▶ Selection

— Begin —

[ 
https://issues.apache.org/jira/browse/SOLR-8862?page=com.atlassian.jira.plugin.system.issuetabpanels:comment-tabpanel&focusedCommentId=15200194#comment-15200194
 ] 

Hoss Man edited comment on SOLR-8862 at 3/17/16 10:01 PM:
----------------------------------------------------------

Ok, so here's what i've found so far...

* Just adding a single line of logging to my test after {{configureCluster}} 
and before {{cluster.createCollection}} was enough to make the seed start 
passing fairly reliably.
** so clearly a finicky timing problem
* {{MiniSolrCloudCluster}}'s constructor has logic that waits for 
{{/live_nodes}} have {{numServer}} children before returning
** this was added in SOLR-7146 precisely because of problems like the one i'm 
seeing
** if there aren't the expected number of {{/live_nodes}} the first time it 
checks, then it sleeps in 1 second increments until there are.
* {{/live_nodes}} get's populated by {{ZkController.createEphemeralLiveNode}}
** -*THIS METHOD IS SUSPICIOUSLY CALLED IN TWO DIFF PLACES:*-
**# EDIT: this is actualy part of an {{OnReconnect}} handler that I 
misconstrued as something that would be called on the initial connect. -fairly 
early in the {{ZkController}} constructor-...{code}
// we have to register as live first to pick up docs in the buffer
createEphemeralLiveNode();
{code}
**# again as the very last thing in {{ZkControlle.init}}...{code}
// Do this last to signal we're up.
createEphemeralLiveNode();
{code}...this line+comment added in recently in SOLR-8696 when it replaced 
another previously existing call to {{createEphemeralLiveNode}} that was 
earlier in the init method (see 
https://git-wip-us.apache.org/repos/asf?p=lucene-solr.git;a=commitdiff;h=8ac4fdd;hp=7d32456efa4ade0130c3ed0ae677aa47b29355a9
 )
* Even if {{/live_nodes}} were only populated as the very last line in 
{{ZkController.init}}, that's far from the last thing that happens when a solr 
node starts up. Things that happen after {{ZkController}} is initialized but 
before {{CoreContainer.createAndLoad}} returns and the {{SolrDispatchFilter}} 
starts accepting requests:
** {{ZkContainer.initZooKeeper}}...

— End —

▶ Directions
(1) Please lay out the listing, from the line with "Releasing BBJProjeK XasPos (191, 401)" up to and including the line with "Reeves (531, 708)", as a numbered list with blank lines left out.
(2) Proceed with the comment on the Solr cluster timing problem from the point where it stops.

Pointing records for text and page elements:
— Begin —

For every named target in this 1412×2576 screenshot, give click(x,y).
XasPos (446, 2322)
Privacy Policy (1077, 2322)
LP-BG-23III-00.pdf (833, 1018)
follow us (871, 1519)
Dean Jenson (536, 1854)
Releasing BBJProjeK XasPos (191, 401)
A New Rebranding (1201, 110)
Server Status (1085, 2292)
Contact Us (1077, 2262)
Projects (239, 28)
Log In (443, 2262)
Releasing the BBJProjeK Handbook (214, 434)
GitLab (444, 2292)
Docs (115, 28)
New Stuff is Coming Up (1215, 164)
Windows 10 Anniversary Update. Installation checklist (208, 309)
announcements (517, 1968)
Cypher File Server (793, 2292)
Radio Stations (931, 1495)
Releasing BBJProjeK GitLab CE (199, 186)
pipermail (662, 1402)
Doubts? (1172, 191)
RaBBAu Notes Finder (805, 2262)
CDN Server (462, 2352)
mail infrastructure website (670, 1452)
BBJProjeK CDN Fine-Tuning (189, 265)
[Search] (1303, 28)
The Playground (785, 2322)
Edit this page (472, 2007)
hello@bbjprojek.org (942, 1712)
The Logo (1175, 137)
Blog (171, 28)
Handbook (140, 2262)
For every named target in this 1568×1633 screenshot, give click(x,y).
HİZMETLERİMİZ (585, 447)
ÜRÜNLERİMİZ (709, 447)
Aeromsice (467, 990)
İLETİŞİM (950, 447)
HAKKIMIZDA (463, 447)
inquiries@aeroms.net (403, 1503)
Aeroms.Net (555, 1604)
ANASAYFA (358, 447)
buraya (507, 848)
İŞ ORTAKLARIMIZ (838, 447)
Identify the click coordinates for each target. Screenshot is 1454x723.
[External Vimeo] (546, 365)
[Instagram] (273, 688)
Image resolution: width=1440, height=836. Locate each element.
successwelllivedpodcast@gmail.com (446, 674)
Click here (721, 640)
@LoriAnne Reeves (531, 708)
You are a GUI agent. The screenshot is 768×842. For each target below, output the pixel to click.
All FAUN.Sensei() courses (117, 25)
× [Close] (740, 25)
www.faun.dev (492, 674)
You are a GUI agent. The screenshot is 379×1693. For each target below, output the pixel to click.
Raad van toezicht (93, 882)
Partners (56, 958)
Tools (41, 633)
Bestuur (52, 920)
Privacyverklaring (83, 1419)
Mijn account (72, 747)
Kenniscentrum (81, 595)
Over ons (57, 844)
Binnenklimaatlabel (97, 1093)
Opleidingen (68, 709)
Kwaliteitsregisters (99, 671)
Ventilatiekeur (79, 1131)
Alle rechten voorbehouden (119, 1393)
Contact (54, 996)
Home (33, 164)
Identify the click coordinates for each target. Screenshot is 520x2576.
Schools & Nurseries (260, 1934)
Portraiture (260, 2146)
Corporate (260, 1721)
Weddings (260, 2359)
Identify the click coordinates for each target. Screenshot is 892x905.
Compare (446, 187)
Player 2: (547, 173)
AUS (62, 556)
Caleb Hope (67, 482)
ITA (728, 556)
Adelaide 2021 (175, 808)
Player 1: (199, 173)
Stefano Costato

— End —

▶ Results of the tasks
(1)
1. Releasing BBJProjeK XasPos (191, 401)
2. A New Rebranding (1201, 110)
3. Server Status (1085, 2292)
4. Contact Us (1077, 2262)
5. Projects (239, 28)
6. Log In (443, 2262)
7. Releasing the BBJProjeK Handbook (214, 434)
8. GitLab (444, 2292)
9. Docs (115, 28)
10. New Stuff is Coming Up (1215, 164)
11. Windows 10 Anniversary Update. Installation checklist (208, 309)
12. announcements (517, 1968)
13. Cypher File Server (793, 2292)
14. Radio Stations (931, 1495)
15. Releasing BBJProjeK GitLab CE (199, 186)
16. pipermail (662, 1402)
17. Doubts? (1172, 191)
18. RaBBAu Notes Finder (805, 2262)
19. CDN Server (462, 2352)
20. mail infrastructure website (670, 1452)
21. BBJProjeK CDN Fine-Tuning (189, 265)
22. [Search] (1303, 28)
23. The Playground (785, 2322)
24. Edit this page (472, 2007)
25. hello@bbjprojek.org (942, 1712)
26. The Logo (1175, 137)
27. Blog (171, 28)
28. Handbook (140, 2262)
29. For every named target in this 1568×1633 screenshot, give click(x,y).
30. HİZMETLERİMİZ (585, 447)
31. ÜRÜNLERİMİZ (709, 447)
32. Aeromsice (467, 990)
33. İLETİŞİM (950, 447)
34. HAKKIMIZDA (463, 447)
35. inquiries@aeroms.net (403, 1503)
36. Aeroms.Net (555, 1604)
37. ANASAYFA (358, 447)
38. buraya (507, 848)
39. İŞ ORTAKLARIMIZ (838, 447)
40. Identify the click coordinates for each target. Screenshot is 1454x723.
41. [External Vimeo] (546, 365)
42. [Instagram] (273, 688)
43. Image resolution: width=1440, height=836. Locate each element.
44. successwelllivedpodcast@gmail.com (446, 674)
45. Click here (721, 640)
46. @LoriAnne Reeves (531, 708)

(2)
*** whatever the hell this is suppose to do...{code}
if (zkRun != null && zkServer.getServers().size() > 1 && confDir == null && 
boostrapConf == false) {
  // we are part of an ensemble and we are not uploading the config - pause to 
give the config time
  // to get up
  Thread.sleep(10000);
}
{code}
*** any node that has a confDir uploads it to zk: 
{{configManager.uploadConfigDir(configPath, confName);}} (even if it's not 
bootstrapping???)
*** any node that *IS* doing bootstrap does that: 
{{ZkController.bootstrapConf(zkController.getZkClient(), cc, solrHome);}}
** {{CoreContainer.load()}}...
*** Authentication plugins are initialized
*** core * collection & configset & container handlers are initialized
*** *{{CoreDescriptor}} FOR EACH CORE DIR ON DISK ARE LOADED*
**** which of course means opening transaction logs, opening indexwriters, open 
searchers, newSearcher event listeners, etc...
*** {{ZkController.checkOverseerDesignate()}} is called (no idea what that does)


Which all leads me to the following conclusions...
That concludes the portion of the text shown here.